[Saved data entries]
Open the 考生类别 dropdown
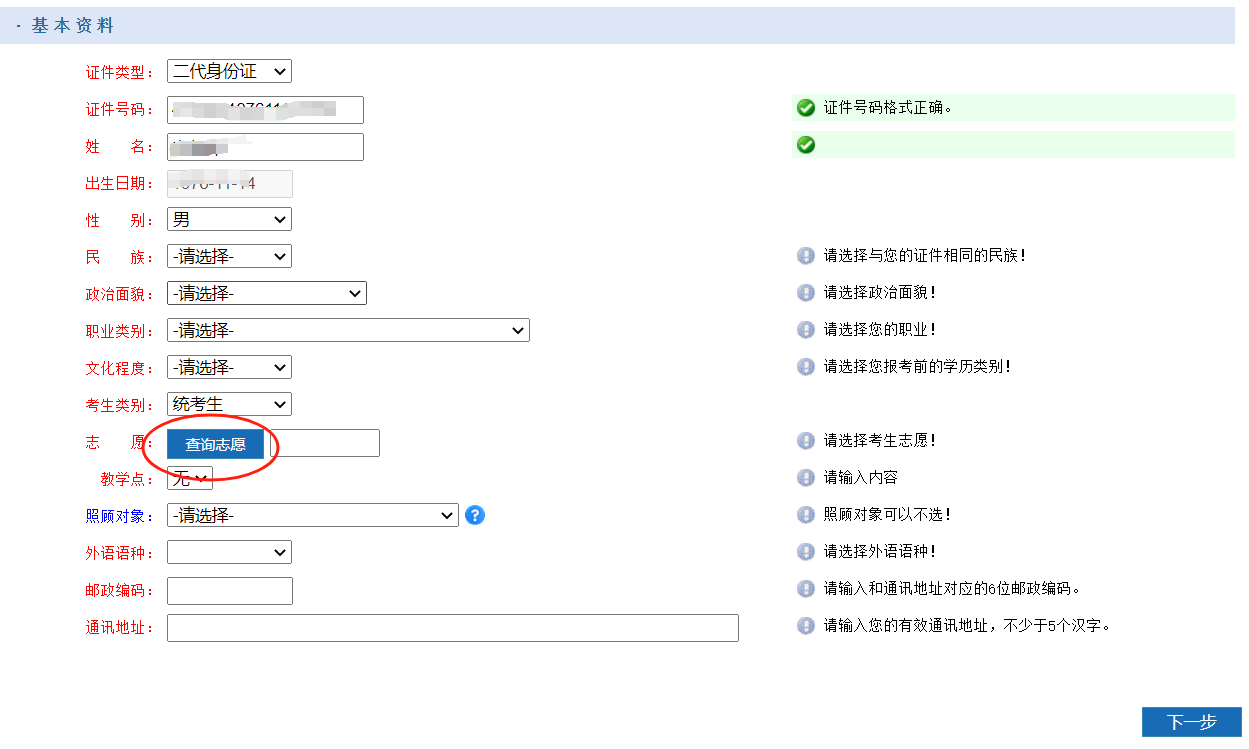The width and height of the screenshot is (1249, 749). pos(228,404)
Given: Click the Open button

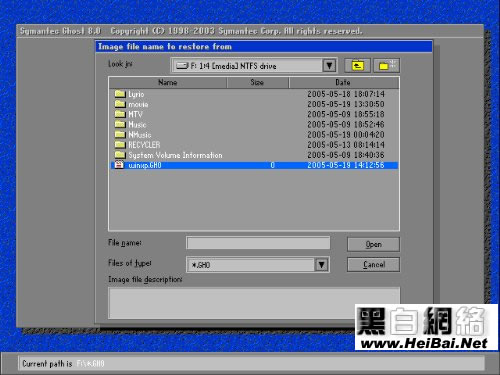Looking at the screenshot, I should pos(373,244).
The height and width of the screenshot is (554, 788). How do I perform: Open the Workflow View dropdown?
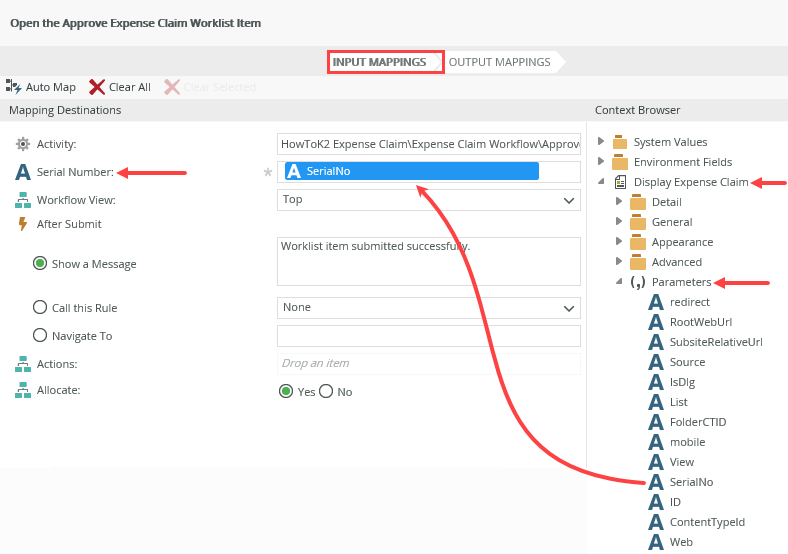click(569, 200)
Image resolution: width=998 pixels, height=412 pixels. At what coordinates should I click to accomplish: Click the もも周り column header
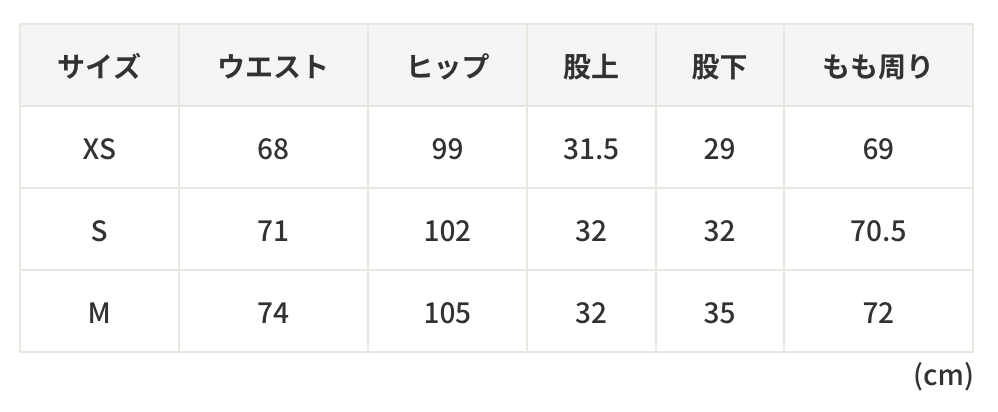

§ **Activity**
Print every entry exactly as written, without the pictures.

§ **Result for this exercise**
Open the 考生类别 dropdown
The width and height of the screenshot is (1249, 749). pos(228,404)
Given: Click the Open button

Looking at the screenshot, I should pos(373,244).
The height and width of the screenshot is (554, 788). How do I perform: Open the Workflow View dropdown?
click(569, 200)
Image resolution: width=998 pixels, height=412 pixels. At what coordinates should I click to accomplish: Click the もも周り column header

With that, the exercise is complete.